## [TASK STATEMENT]
Only the lines from the one that contains "422x269 pixels. At" through the last line of the data below should be duplicated, exactly and without pictures.

[Stored records]

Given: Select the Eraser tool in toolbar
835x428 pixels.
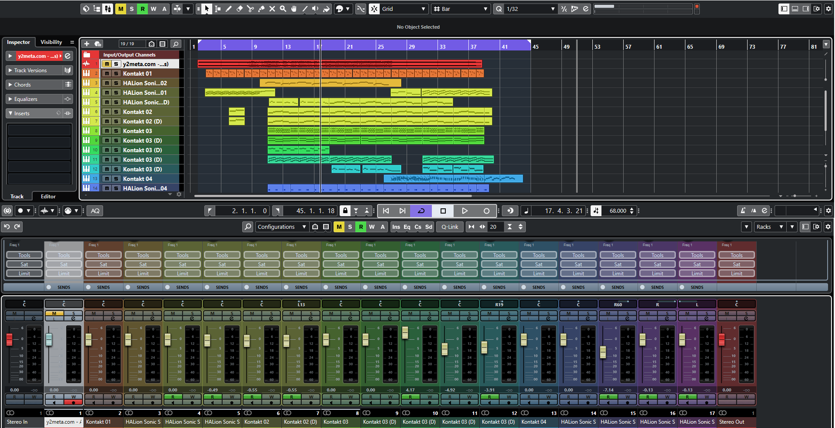Looking at the screenshot, I should pos(240,9).
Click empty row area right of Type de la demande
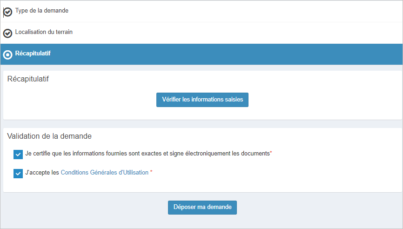Image resolution: width=403 pixels, height=229 pixels. click(231, 11)
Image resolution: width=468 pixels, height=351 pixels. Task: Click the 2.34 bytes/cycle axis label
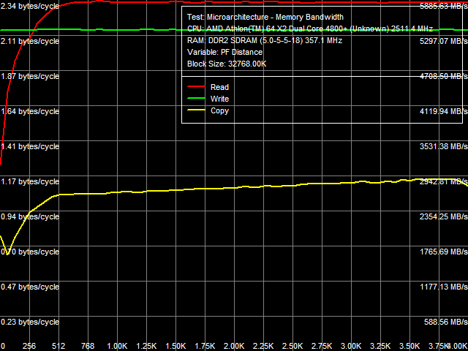pos(30,6)
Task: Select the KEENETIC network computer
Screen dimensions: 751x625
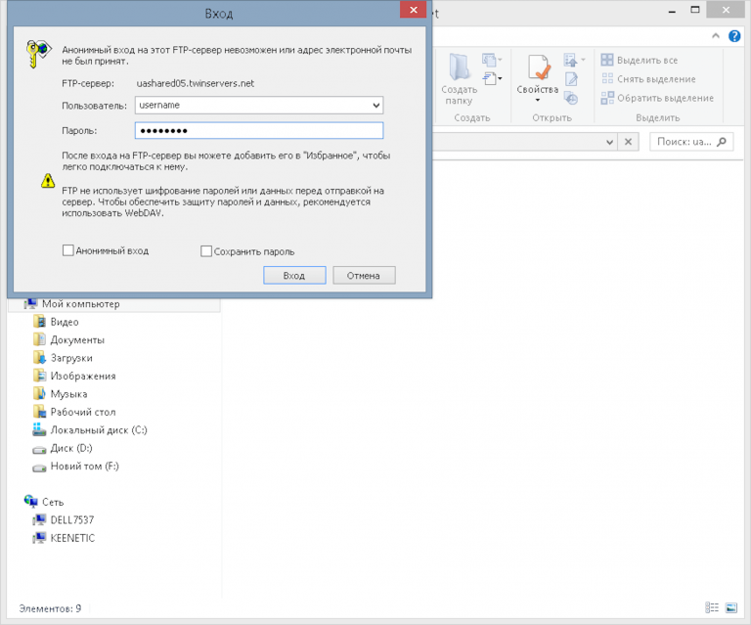Action: (72, 538)
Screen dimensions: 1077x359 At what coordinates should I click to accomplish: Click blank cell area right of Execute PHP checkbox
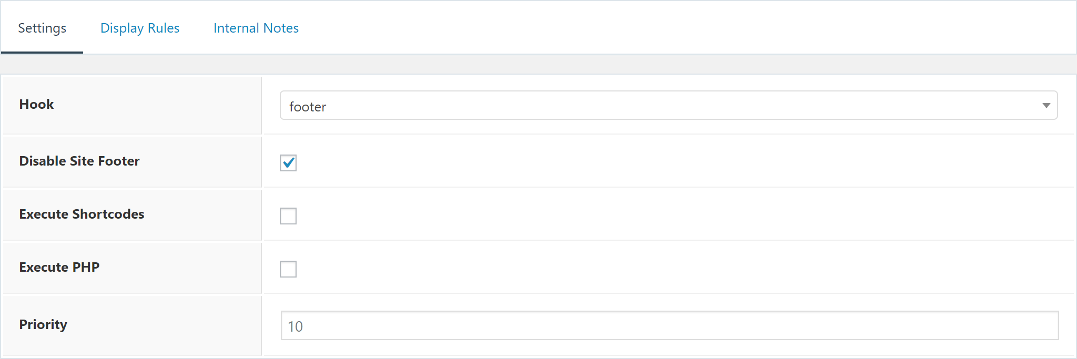click(x=684, y=268)
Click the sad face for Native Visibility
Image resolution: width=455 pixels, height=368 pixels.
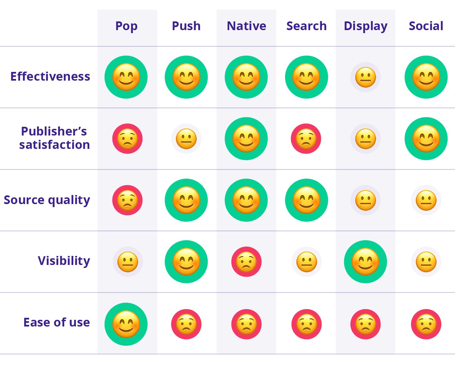click(x=247, y=262)
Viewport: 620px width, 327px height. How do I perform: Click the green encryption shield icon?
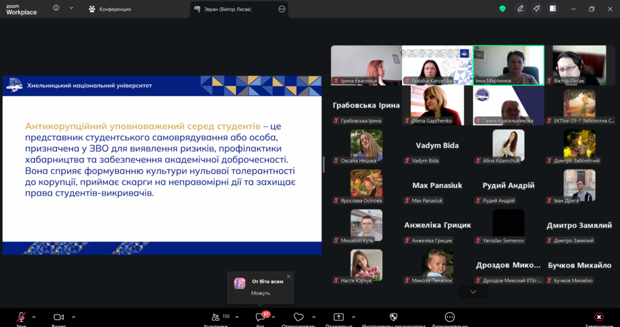(x=502, y=8)
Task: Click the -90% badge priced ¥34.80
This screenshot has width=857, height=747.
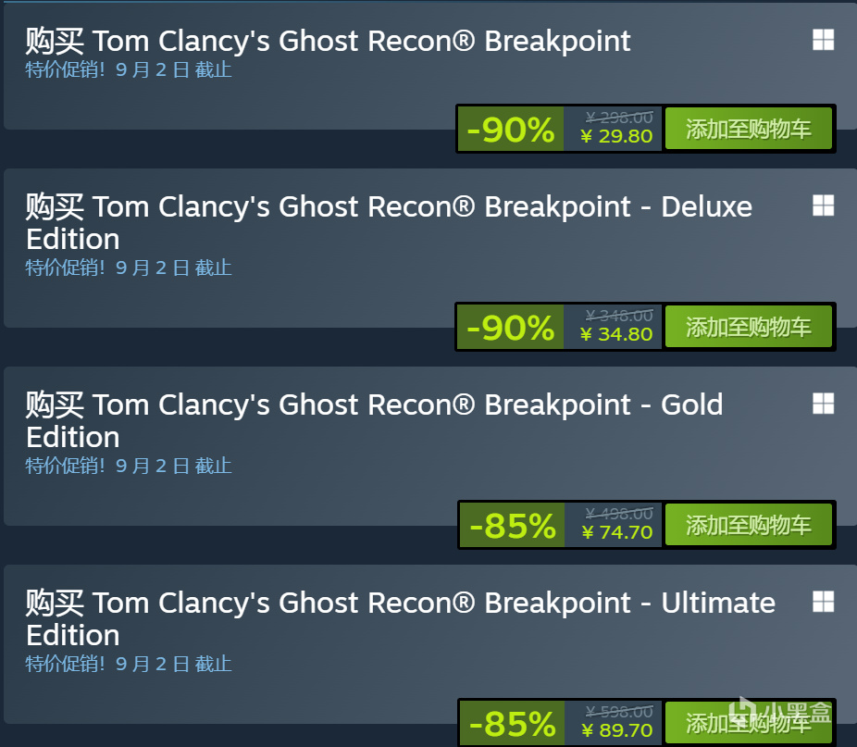Action: click(511, 327)
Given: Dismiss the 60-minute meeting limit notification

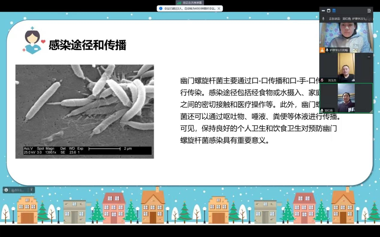Looking at the screenshot, I should point(219,8).
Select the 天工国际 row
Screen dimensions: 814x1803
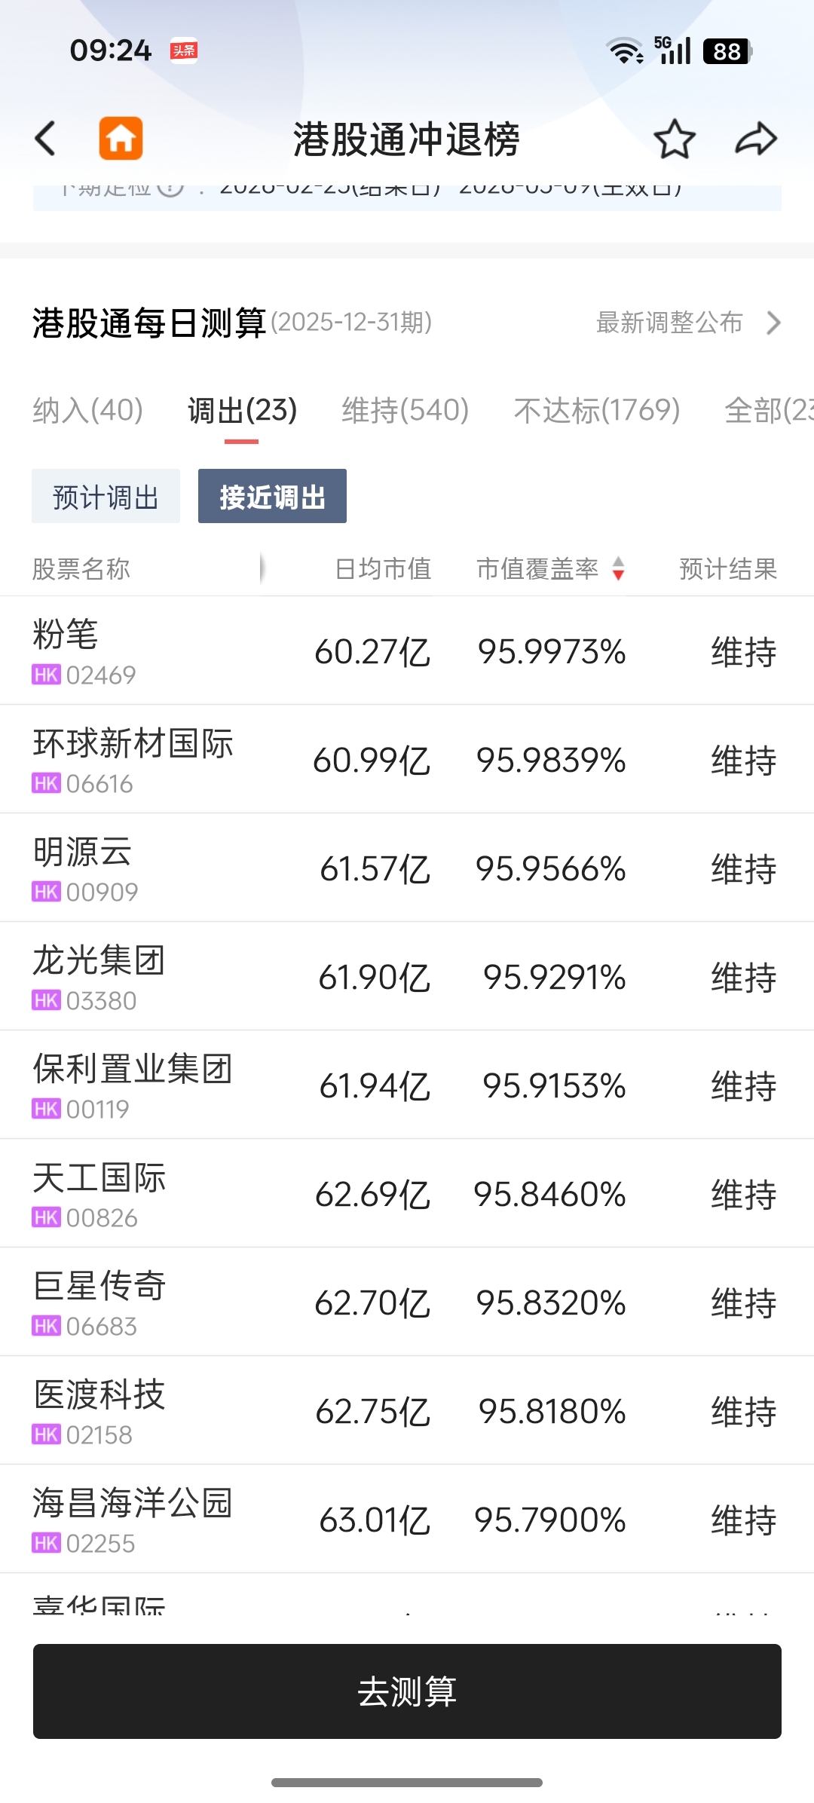(407, 1193)
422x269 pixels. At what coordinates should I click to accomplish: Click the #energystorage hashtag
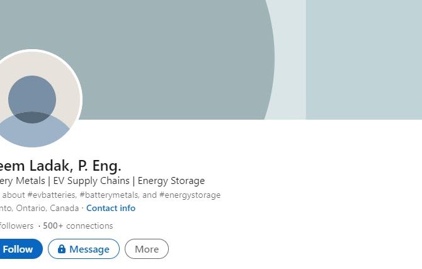tap(190, 195)
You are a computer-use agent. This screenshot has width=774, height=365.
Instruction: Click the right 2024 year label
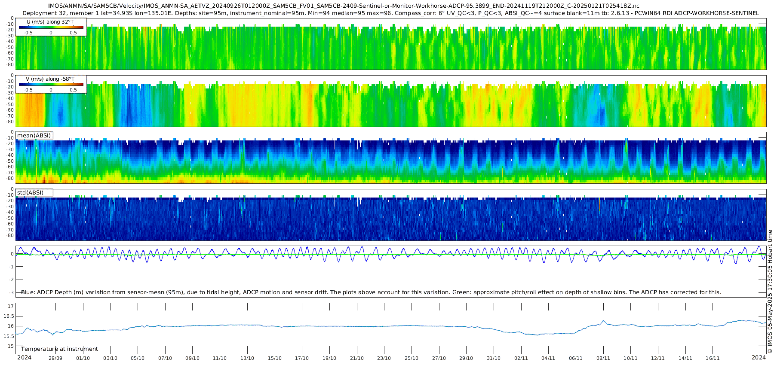[759, 358]
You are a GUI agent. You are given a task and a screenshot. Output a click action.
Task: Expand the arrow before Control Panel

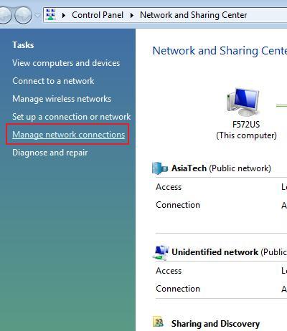(64, 15)
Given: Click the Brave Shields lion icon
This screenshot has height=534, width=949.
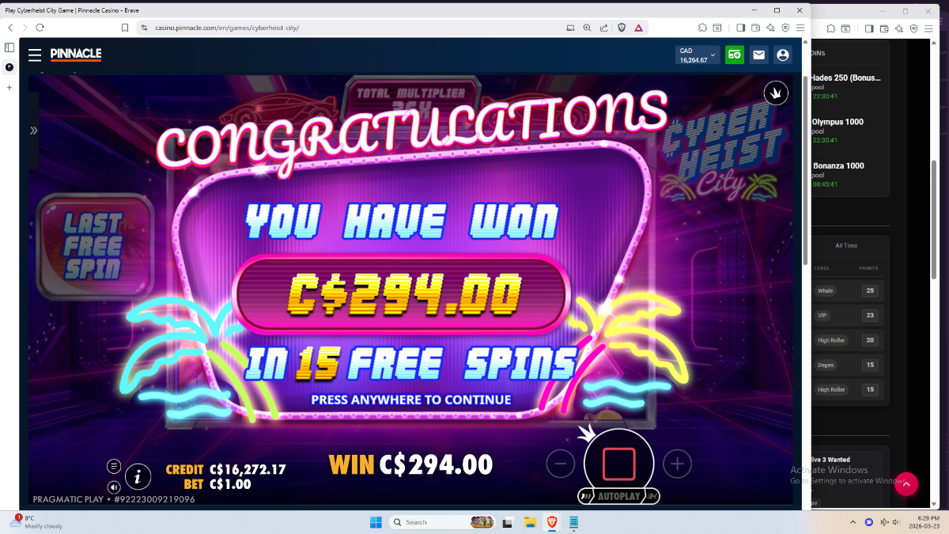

## [REPLY]
422x269 pixels. At what coordinates should I click to accomplish: Click the #energystorage hashtag
tap(190, 195)
You are a computer-use agent. This screenshot has width=774, height=365.
Instruction: Click the right 2024 year label
[759, 358]
You are a GUI agent. You are given a task and a screenshot. Output a click action.
Task: Expand the arrow before Control Panel

(64, 15)
Given: Click the Brave Shields lion icon
This screenshot has height=534, width=949.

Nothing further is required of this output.